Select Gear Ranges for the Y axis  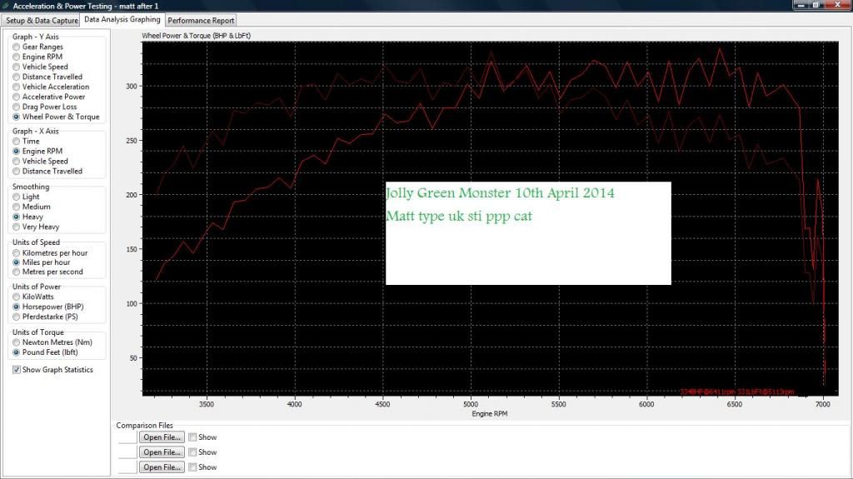(x=17, y=47)
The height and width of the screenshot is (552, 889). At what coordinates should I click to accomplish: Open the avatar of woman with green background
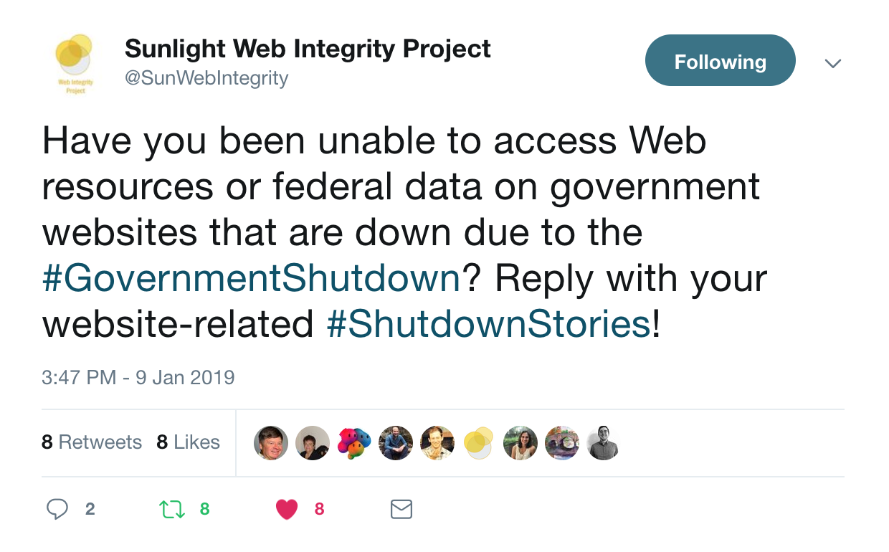[x=520, y=443]
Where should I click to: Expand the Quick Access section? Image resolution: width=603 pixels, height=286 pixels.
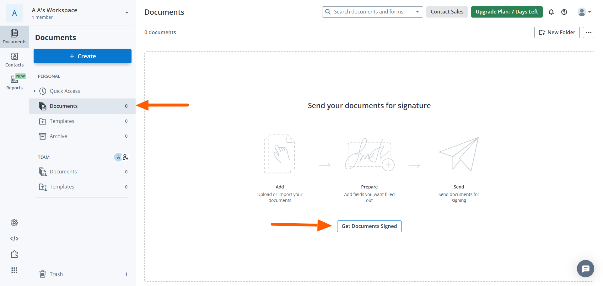coord(35,91)
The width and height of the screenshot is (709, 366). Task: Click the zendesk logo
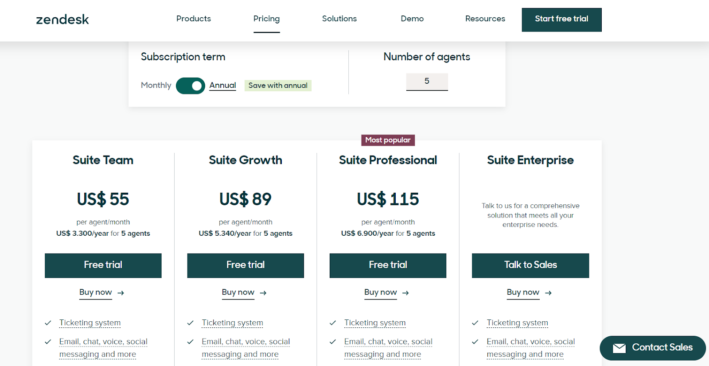62,19
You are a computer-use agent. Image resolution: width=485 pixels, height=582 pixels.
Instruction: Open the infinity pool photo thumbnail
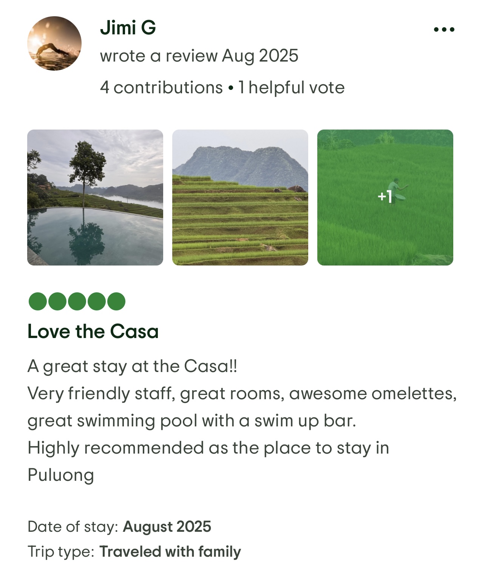tap(95, 197)
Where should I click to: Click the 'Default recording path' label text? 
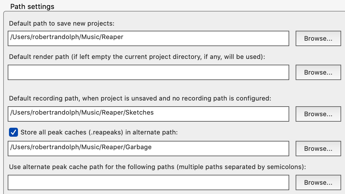click(140, 98)
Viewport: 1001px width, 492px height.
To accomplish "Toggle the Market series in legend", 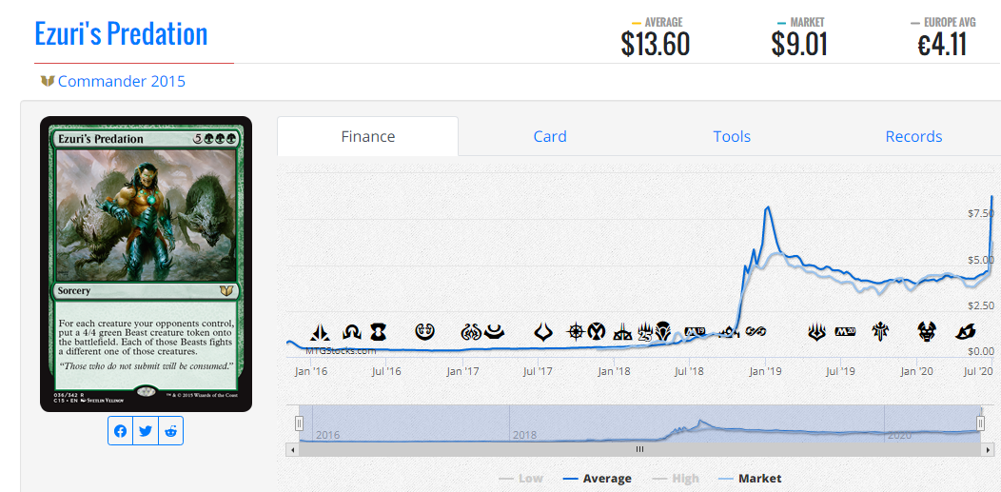I will pyautogui.click(x=750, y=479).
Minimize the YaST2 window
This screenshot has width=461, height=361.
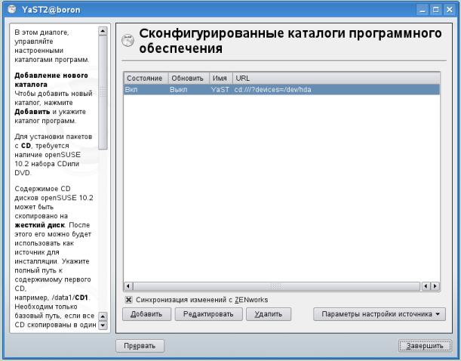tap(423, 8)
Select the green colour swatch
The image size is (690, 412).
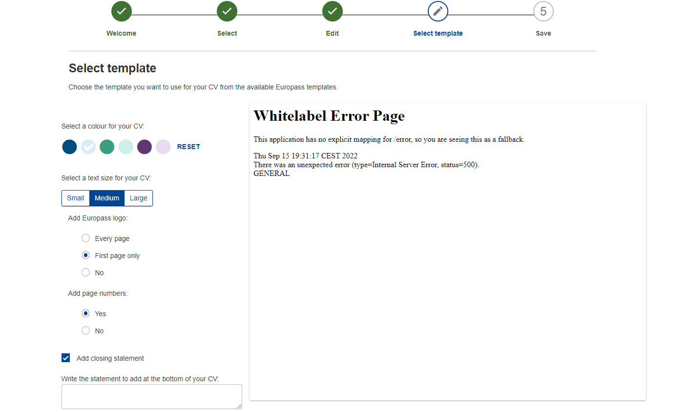click(x=107, y=147)
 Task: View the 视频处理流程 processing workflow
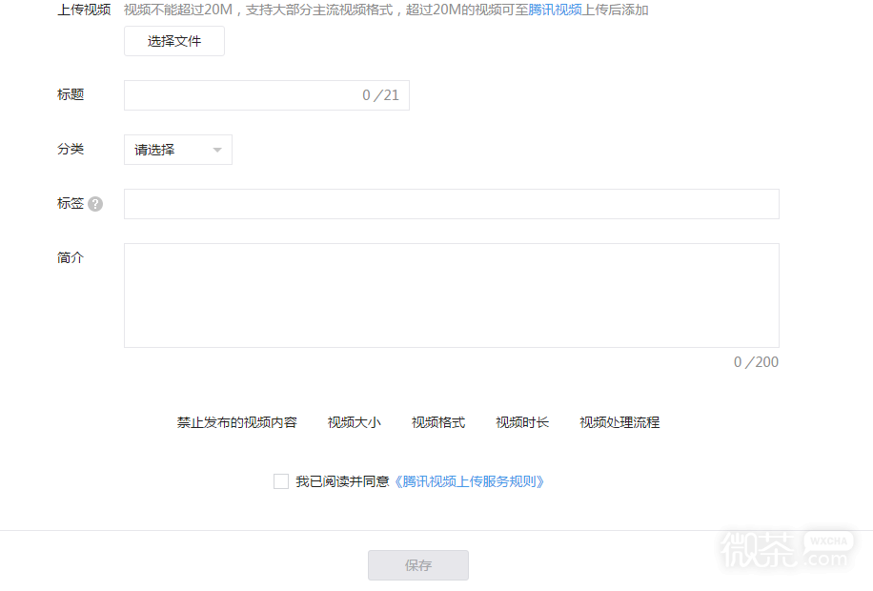[619, 422]
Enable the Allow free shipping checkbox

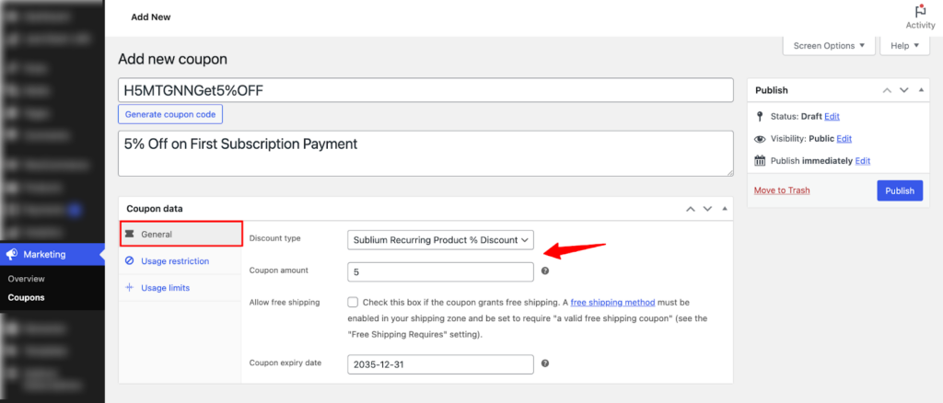coord(354,302)
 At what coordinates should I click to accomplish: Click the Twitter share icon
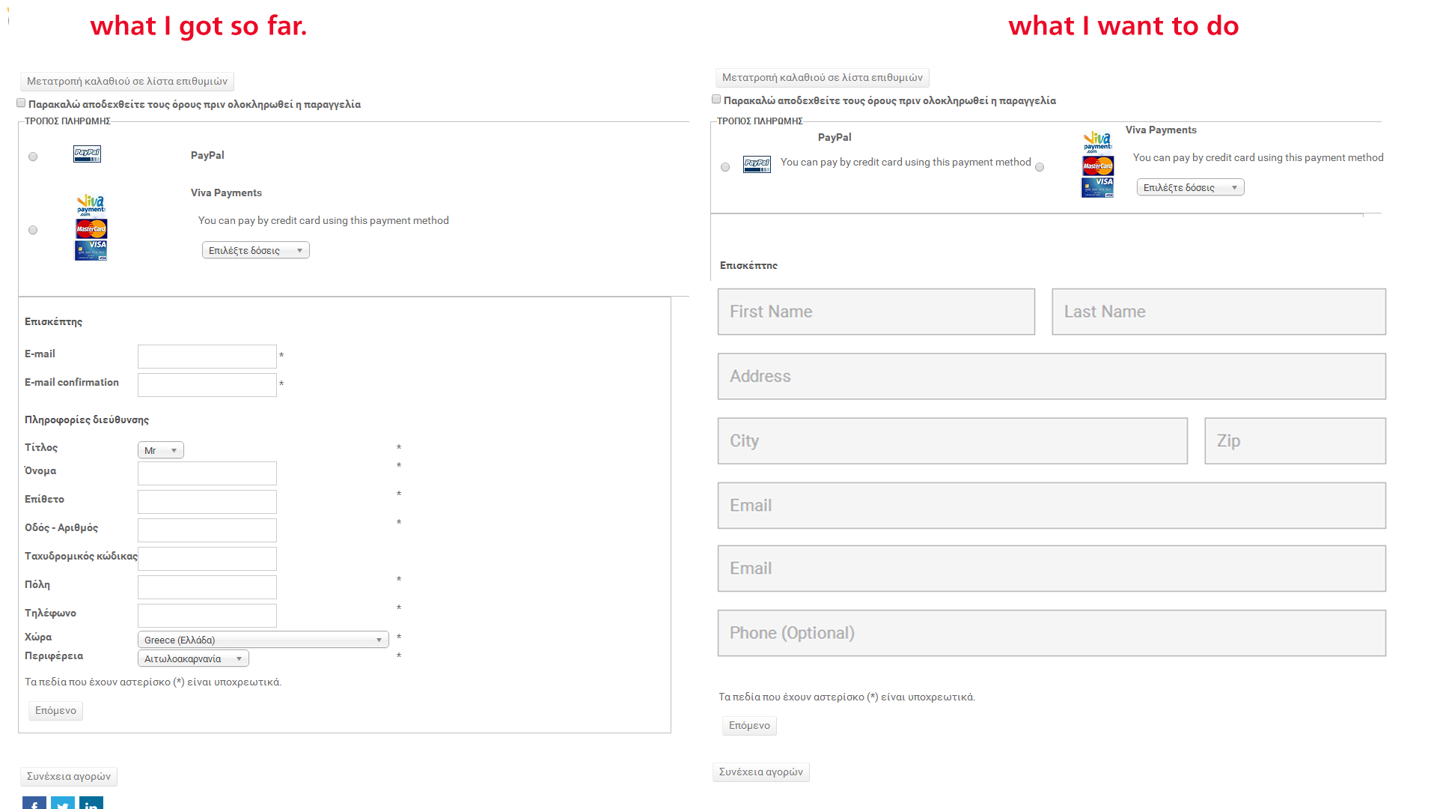(x=63, y=803)
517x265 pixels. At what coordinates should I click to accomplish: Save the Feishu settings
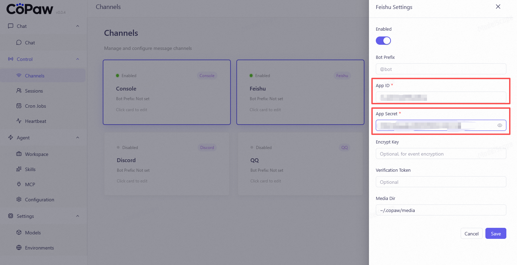coord(495,234)
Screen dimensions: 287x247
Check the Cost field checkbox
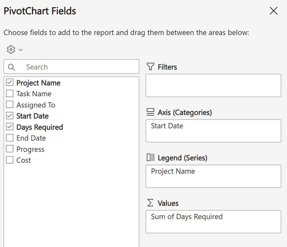point(10,160)
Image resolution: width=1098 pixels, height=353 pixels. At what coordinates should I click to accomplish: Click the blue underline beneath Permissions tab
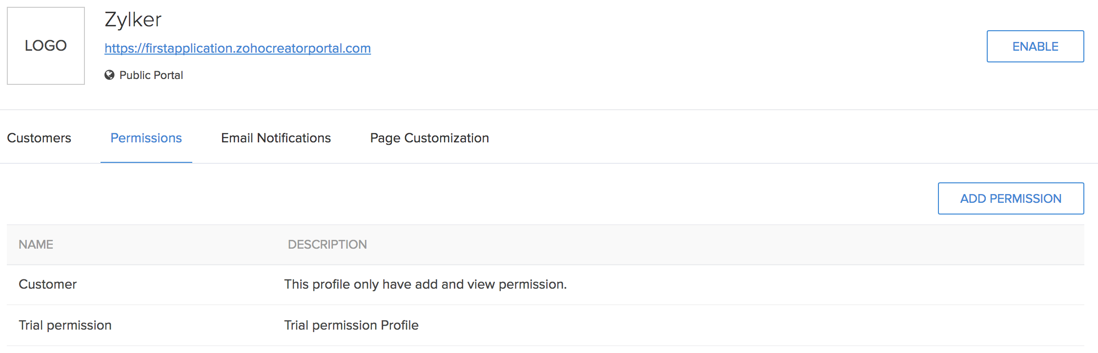click(146, 162)
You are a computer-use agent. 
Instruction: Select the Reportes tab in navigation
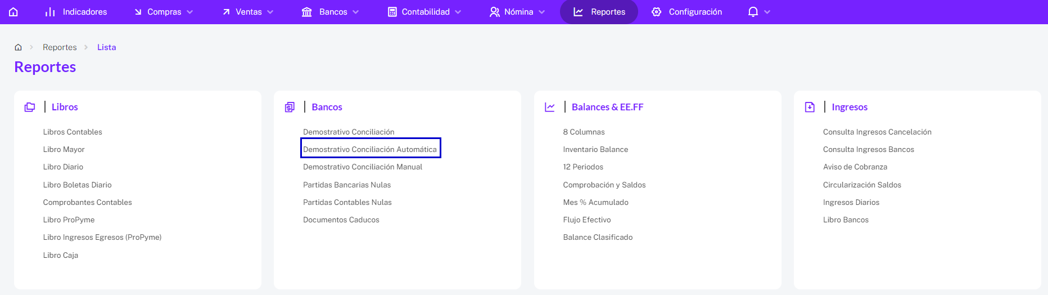[599, 12]

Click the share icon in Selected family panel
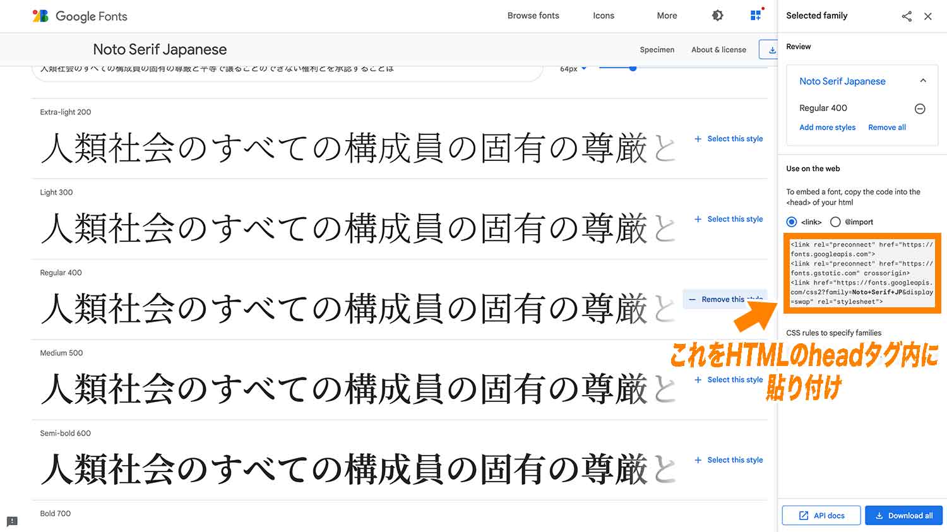[x=907, y=16]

________________________

**PROBLEM DESCRIPTION:**
Return word for word the line bearing "517x265 pixels. At" and every later line of the entries, but none of the pictures.

**RESPONSE:**
517x265 pixels. At what coordinates should I click to accomplish: Save the Feishu settings
coord(495,234)
Screen dimensions: 287x247
Check the Cost field checkbox
point(10,160)
Image resolution: width=1098 pixels, height=353 pixels. At what coordinates should I click to accomplish: Click the blue underline beneath Permissions tab
click(146, 162)
You are a computer-use agent. 
Instruction: Select the Reportes tab in navigation
[599, 12]

Click the share icon in Selected family panel
[x=907, y=16]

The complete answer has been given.